Mindfulness is a set of attitudes toward living and techniques for cultivating those attitudes.
Some folks interpret living mindfully to mean trying very hard to focus on being present all the time. That isn’t my approach. Why? Because it doesn’t work. I say that based on my experience and that of many people I’ve talked to over the years. The problem is that effort only gets us further from living in the present, not closer. And even that isn’t quite the right way to say it, because ultimately we’re always living in the present. (Where else is there?) That more ultimate viewpoint is part of what I mean by More Than Mindful.
So what does work? A regular meditation practice, a particular kind of meditation using techniques that mainly come from Buddhist practices refined for more than 2500 years.
That doesn’t mean modern mindfulness is a religious practice or a religious doctrine. It’s not. It doesn’t have any religious agenda and it doesn’t conflict with any religion. I mention its Buddhist roots only to emphasize that it’s stood the test of time. Think of the popular image of a Zen Buddhist monk, living with grace, efficiency and equanimity. Those are some of the qualities a mindfulness practice can help you to experience.
When we meditate regularly, we start to have a different perspective on focusing, on paying attention, on being present. This new perspective lets us relax physical and emotional tensions we may not even have noticed. It’s liberating! You can begin this practice yourself by signing up for my free five-part email series, An Introduction to Mindfulness. You’ll learn to meditate in the first lesson.
The father of the modern secular mindfulness movement, Jon Kabat-Zinn, put it this way:
“Mindfulness is basically just a particular way of paying attention and the awareness that arises through paying attention in that way. It is a way of looking deeply into oneself in the spirit of self-inquiry and self-understanding.”

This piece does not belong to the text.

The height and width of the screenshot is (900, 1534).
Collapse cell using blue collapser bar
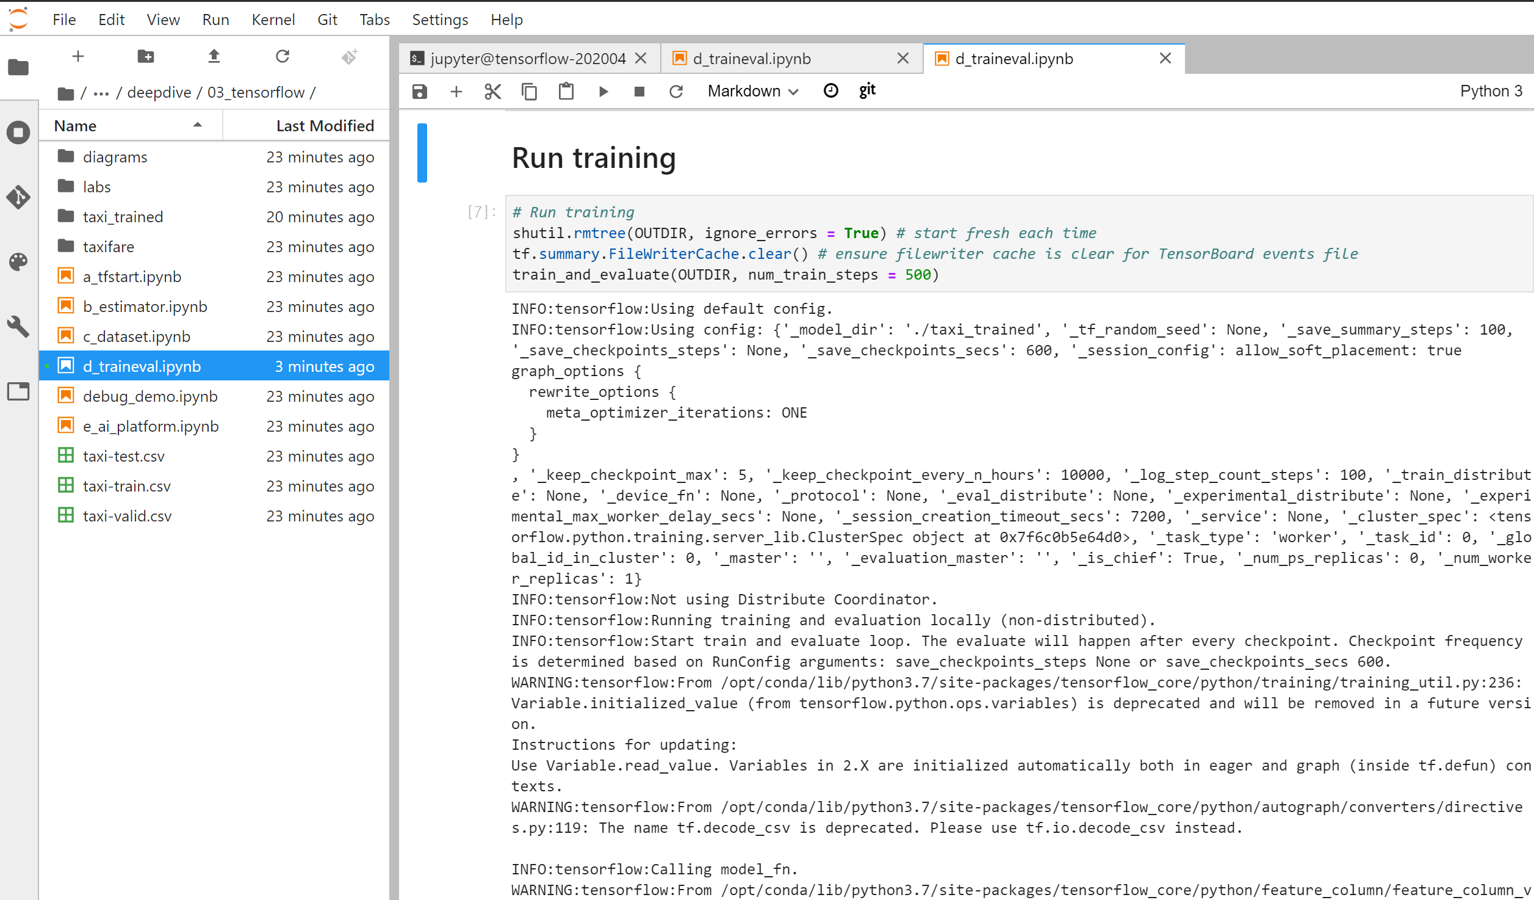[422, 153]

~ Jon Kabat-Zinn, Full Catastrophe Living
Kabat-Zinn has been teaching mindfulness in clinical and other settings since the 1970s. Many thousands of people have learned and benefited from the techniques he developed. They’re the foundation of my teaching and coaching, and they confer many important benefits on their own.
In my teaching and coaching I also add the More Than Mindful approaches and techniques, which I’ve developed out of a lifetime of study and practice of nonduality.